The court also found no substantial similarity between the works’ characters. The court rejected the plaintiff’s attempt to liken Steven to Amphoman’s human alter ego, Dr. Ulrius Joules, as the more apt comparison was between the works’ respective protagonists, Steven and Amphoman. Noting that the bar for substantial similarity in characters is “set quite high,” the court held the protagonists bore no resemblance to one another. Among other things, Amphoman has a traditional superhero physique, wears a tight outfit and has a small green gemstone in his forehead. Steven, by contrast, wears a T-shirt and jeans and has a pink gemstone where his belly button should be. The court also highlighted differences in those characters’ personality traits: Steven is a cheerful child with childish interests (ice cream sandwiches, video games, playdates), while Amphoman is “an acerbic adult struggling with the trauma of his own terminal illness” who complains about various financial woes. Other characters, the court held, were also dissimilar. For example, nearly all the other characters in Amphoman are “male, ‘macho,’ indifferent to women or misogynistic,” whereas in “Steven Universe,” the Crystal Gems are “compassionate caring females who spend their days protecting Earth and its citizens.” As for the works’ settings, the court observed they were “superficially similar” — Amphoman is set in Fort Lauderdale, “Steven Universe” in the fictional town of “Beach City” — but concluded that the superficial similarity was not substantial considering the relative unimportance of the setting in both works and the various other differences in the settings’ details.

Considering the works’ “total concept and feel,” the court stated that their differences were “starkest when analyzed at the macro level.” Among other things, the dramatic difference in length reflected that the authors did not similarly select, coordinate and arrange the works’ elements.

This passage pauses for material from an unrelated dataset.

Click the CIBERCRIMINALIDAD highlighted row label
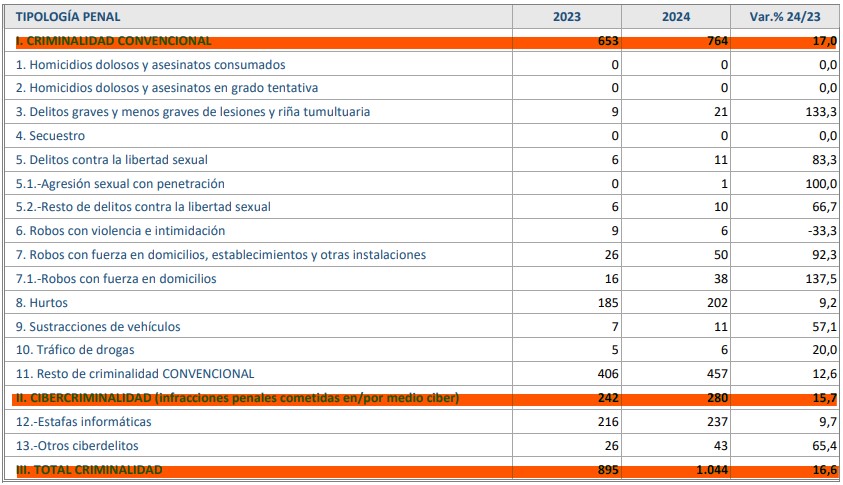 [x=237, y=398]
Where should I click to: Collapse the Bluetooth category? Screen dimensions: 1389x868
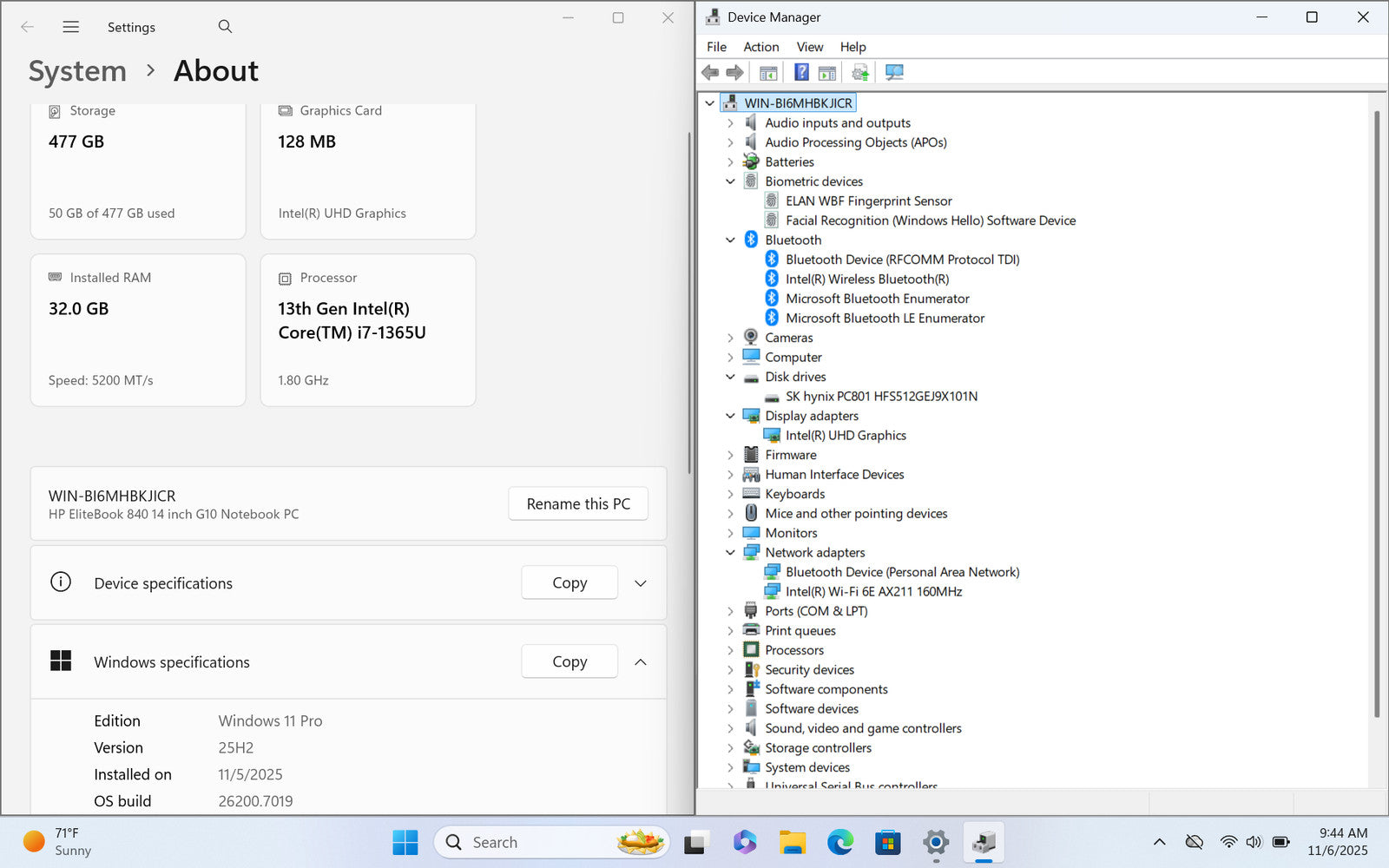click(730, 240)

The court also highlighted differences in the works’ themes, noting that “Steven Universe” is designed for young children, tells an optimistic and essentially happy story, and is dotted with musical comedy numbers, whereas Amphoman is a “dark series intended for adults” and contains sexual content and adult language.

The court also rejected a list of 60 purported similarities between Amphoman and “Steven Universe” that the plaintiff appended to his complaint. Many of those similarities, the court concluded, are too general to impact the substantial similarity analysis (e.g., “gems come in different shapes”), and other purported similarities proved false upon examination of the works (e.g., appeared only in Amphoman, not in “Steven Universe”). The court independently identified other “isolated similarities” not on the plaintiff’s list, but concluded that those too failed to provide a sufficient basis for a reasonable jury to find substantial similarity between the works’ “total concept and overall feel.”

Finally, the court denied plaintiff’s request for leave to amend his complaint, “because a finding of a lack of substantial similarity turns on the works themselves and not on the artfulness or sufficiency of the pleading,” and that “[n]o revised pleading could cure the fundamental infirmity in Plaintiff’s case.” Accordingly, the case was dismissed with prejudice.